(Dataset rows)
— start —

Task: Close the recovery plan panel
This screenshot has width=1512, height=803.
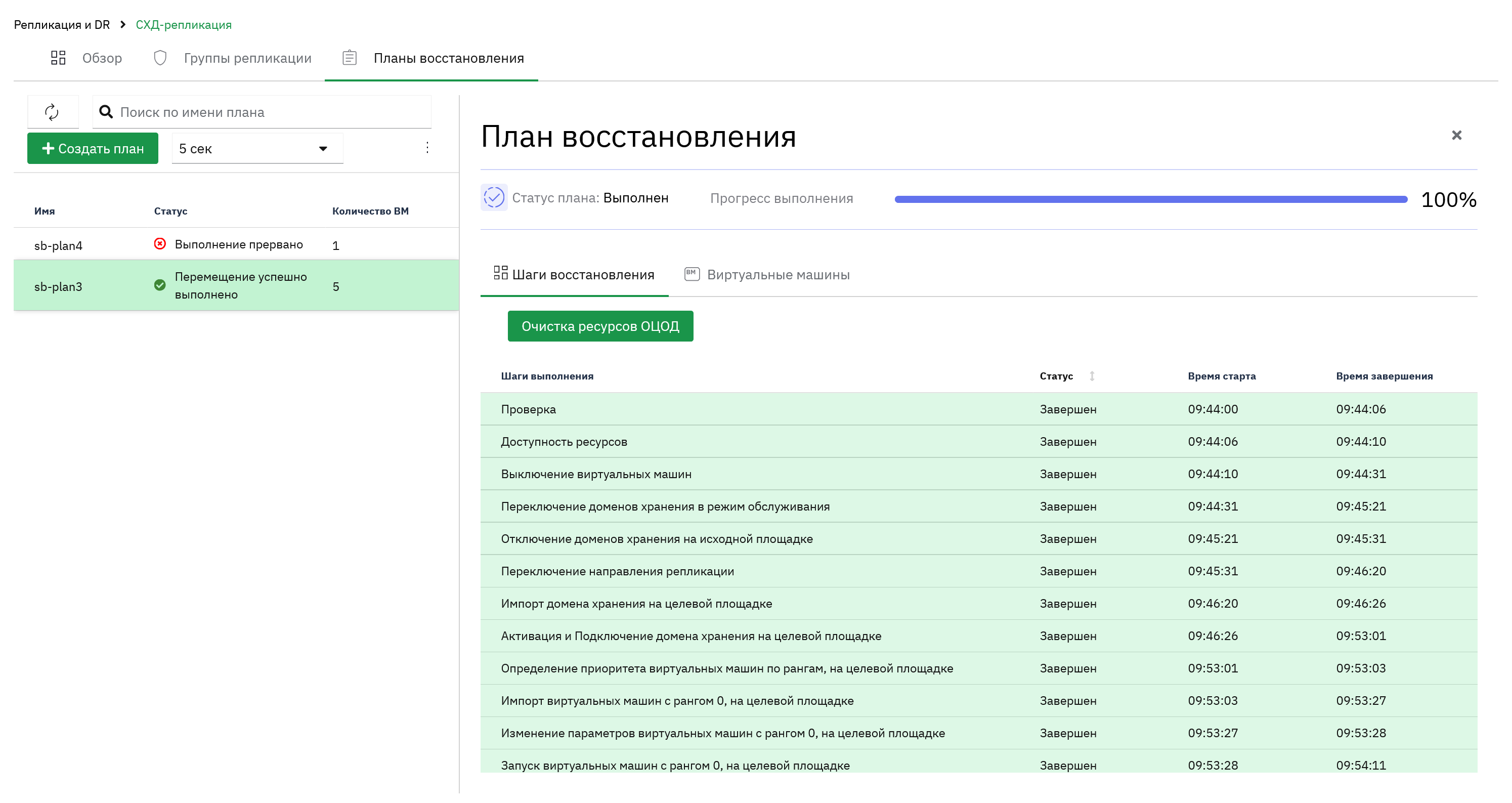Action: click(1456, 136)
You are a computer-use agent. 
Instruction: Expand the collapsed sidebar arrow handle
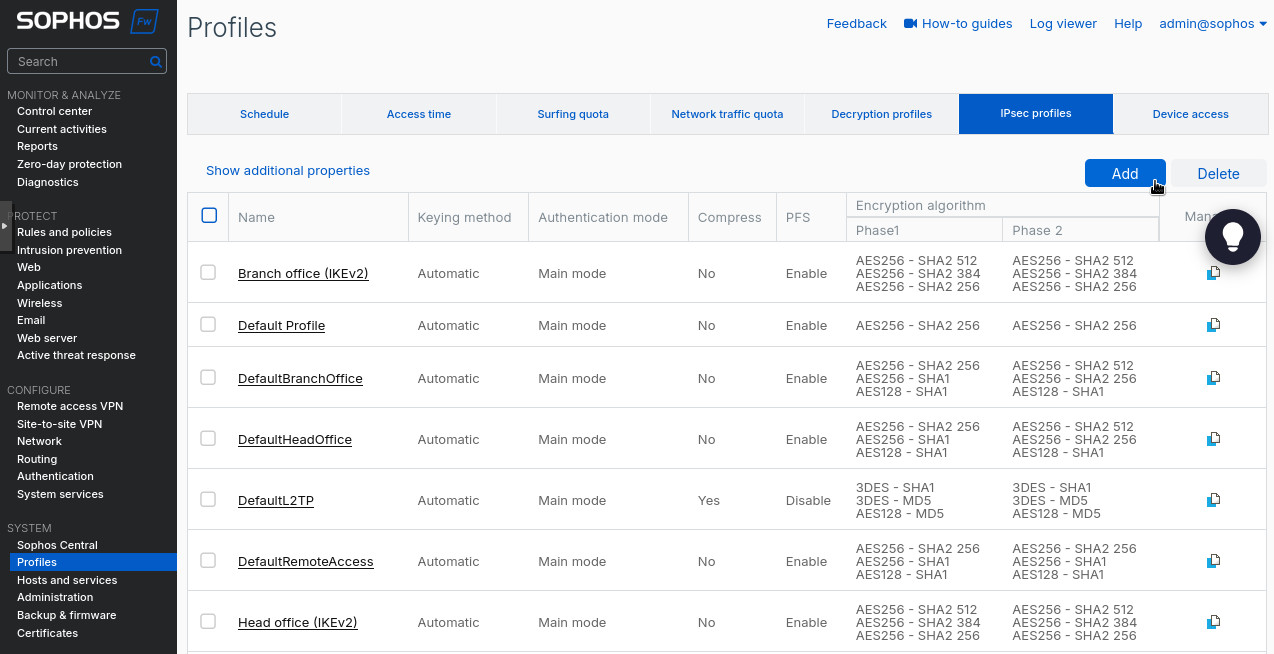pyautogui.click(x=5, y=226)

— end —

Can you change "sidebar" to "side panel" everywhere in the data above and write the data out again with nothing else altered and the pictures left out?

Task: Close the recovery plan panel
This screenshot has width=1512, height=803.
Action: click(1456, 136)
You are a computer-use agent. 
Instruction: Expand the collapsed side panel arrow handle
pyautogui.click(x=5, y=226)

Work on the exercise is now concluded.